Re: Buildfarm failure from overly noisy warning message - Mailing list pgsql-hackers

From Tom Lane
Subject Re: Buildfarm failure from overly noisy warning message
Date
Msg-id 5506.1441031473@sss.pgh.pa.us
Whole thread Raw
In response to Re: Buildfarm failure from overly noisy warning message  (Jeff Janes <jeff.janes@gmail.com>)
List pgsql-hackers
Jeff Janes <jeff.janes@gmail.com> writes:
> On Tue, Jul 28, 2015 at 2:38 PM, Tom Lane <tgl@sss.pgh.pa.us> wrote:
>> Rather than remove the "sending signal" elog entirely, I reduced it to
>> DEBUG1; that will avoid log chatter for normal cases but the info can
>> still be obtained at need.

> This part doesn't seem right to me.  Now the autovac worker logs that it
> was cancelled, but we have no idea why it was cancelled i.e. which lock
> request caused it to be cancelled and which query caused the lock request.

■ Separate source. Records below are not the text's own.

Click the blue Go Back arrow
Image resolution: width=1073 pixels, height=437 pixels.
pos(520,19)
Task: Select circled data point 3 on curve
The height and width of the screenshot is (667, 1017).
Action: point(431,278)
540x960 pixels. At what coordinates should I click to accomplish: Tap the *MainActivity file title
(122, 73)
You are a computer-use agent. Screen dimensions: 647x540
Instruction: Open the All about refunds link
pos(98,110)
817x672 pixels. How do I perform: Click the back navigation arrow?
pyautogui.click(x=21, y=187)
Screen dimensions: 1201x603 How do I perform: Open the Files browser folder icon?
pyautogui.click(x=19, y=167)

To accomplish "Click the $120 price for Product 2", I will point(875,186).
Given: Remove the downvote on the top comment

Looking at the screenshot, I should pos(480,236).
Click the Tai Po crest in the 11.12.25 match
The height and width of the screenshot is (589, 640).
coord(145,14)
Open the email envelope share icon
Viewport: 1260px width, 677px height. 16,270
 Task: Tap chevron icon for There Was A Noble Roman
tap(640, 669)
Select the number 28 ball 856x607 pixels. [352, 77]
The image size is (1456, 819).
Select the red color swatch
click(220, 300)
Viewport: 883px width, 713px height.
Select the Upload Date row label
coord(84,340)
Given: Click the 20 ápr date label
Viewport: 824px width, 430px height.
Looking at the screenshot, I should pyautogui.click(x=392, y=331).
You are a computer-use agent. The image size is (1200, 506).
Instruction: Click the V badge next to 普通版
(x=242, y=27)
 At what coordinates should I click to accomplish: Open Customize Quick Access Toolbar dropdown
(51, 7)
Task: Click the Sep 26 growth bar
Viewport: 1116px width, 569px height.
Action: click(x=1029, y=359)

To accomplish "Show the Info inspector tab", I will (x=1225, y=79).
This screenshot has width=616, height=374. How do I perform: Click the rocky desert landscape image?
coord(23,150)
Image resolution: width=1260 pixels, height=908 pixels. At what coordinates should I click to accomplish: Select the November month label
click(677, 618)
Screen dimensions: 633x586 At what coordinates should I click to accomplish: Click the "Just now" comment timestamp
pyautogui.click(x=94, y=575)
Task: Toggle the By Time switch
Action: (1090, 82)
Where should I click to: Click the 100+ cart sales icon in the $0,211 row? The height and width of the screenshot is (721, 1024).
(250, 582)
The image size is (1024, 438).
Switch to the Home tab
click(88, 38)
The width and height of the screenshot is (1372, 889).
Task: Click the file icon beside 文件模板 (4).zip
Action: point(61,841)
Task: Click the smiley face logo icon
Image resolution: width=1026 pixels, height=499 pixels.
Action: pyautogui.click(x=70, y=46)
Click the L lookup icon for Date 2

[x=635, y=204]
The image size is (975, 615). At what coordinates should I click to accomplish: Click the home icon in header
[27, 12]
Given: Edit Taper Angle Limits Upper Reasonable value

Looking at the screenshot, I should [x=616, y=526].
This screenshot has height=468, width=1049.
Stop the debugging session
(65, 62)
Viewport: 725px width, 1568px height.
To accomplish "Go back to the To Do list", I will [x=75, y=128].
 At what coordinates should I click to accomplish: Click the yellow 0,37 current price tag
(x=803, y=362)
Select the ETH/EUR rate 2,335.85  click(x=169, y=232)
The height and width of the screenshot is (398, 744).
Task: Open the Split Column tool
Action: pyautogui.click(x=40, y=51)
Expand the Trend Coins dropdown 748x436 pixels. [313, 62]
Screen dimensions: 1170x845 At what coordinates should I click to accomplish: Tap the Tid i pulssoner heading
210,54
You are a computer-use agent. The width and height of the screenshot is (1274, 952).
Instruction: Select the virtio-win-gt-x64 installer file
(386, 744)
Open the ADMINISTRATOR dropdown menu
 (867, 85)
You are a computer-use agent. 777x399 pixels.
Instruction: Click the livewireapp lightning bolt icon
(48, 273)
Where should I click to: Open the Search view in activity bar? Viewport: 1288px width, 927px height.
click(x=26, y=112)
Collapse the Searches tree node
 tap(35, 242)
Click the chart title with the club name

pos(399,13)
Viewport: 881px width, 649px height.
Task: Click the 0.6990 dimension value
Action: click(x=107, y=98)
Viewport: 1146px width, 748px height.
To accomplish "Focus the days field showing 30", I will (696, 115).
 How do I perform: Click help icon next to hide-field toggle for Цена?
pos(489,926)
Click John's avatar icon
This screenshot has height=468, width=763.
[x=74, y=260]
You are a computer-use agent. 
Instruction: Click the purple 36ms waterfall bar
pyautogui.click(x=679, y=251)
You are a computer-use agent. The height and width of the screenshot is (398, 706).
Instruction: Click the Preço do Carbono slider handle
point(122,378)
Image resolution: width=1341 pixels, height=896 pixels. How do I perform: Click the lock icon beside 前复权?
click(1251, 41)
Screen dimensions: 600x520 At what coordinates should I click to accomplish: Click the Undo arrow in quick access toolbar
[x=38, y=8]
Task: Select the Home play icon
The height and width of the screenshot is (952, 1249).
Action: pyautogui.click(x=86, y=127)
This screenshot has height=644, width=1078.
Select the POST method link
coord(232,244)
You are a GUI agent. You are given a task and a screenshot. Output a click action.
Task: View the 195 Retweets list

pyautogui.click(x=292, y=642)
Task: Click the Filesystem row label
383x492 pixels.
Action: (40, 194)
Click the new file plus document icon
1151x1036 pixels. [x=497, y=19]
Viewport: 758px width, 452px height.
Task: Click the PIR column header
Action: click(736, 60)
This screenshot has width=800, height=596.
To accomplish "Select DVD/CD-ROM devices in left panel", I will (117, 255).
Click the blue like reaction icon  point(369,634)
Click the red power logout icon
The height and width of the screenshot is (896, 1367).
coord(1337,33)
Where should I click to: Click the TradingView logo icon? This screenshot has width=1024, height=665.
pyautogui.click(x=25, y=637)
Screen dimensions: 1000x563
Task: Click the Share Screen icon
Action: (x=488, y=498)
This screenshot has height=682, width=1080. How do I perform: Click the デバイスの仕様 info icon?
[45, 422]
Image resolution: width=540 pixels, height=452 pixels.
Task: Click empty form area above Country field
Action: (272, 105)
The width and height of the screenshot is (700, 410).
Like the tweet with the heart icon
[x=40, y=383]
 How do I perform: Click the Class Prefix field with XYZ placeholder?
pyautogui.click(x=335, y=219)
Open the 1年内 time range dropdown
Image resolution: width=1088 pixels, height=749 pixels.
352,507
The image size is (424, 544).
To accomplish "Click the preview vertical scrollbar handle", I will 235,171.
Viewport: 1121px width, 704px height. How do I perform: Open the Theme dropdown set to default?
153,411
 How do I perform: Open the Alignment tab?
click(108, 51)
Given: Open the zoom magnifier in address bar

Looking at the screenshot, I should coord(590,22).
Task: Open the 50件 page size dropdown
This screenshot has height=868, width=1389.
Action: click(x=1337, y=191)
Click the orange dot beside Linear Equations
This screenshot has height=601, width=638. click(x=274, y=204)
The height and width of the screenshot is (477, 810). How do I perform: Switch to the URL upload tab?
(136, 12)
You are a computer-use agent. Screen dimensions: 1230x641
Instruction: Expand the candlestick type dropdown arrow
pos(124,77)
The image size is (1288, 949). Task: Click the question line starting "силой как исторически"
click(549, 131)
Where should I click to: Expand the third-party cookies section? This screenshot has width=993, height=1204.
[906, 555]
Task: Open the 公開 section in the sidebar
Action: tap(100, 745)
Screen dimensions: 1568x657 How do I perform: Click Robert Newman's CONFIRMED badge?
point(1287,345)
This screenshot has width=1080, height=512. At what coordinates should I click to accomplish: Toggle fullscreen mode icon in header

The argument for changing it was basically that there's not any very good
reason to care, and if this happens a lot you're just bloating the log.
While I am not going to defend that proposition to the death, I've
certainly heard plenty of complaints that the postmaster log is too chatty
about routine occurrences.  Why is this information important enough
to log by default?

> Although looking at the code from that patch, it is not clear to me why all
> the string building needs to be done under the ProcArrayLock.  The string
> depends only on the local state of the lock being blocked, not on the proc
> doing the blocking.

Actually, I'm not sure I see the point of taking the ProcArrayLock at all
in this stanza.  If the state of the autovac process can change under us
then the lines just in front of the LWLockAcquire are already broken, no?
Worst case, the blocker might not be there at all anymore.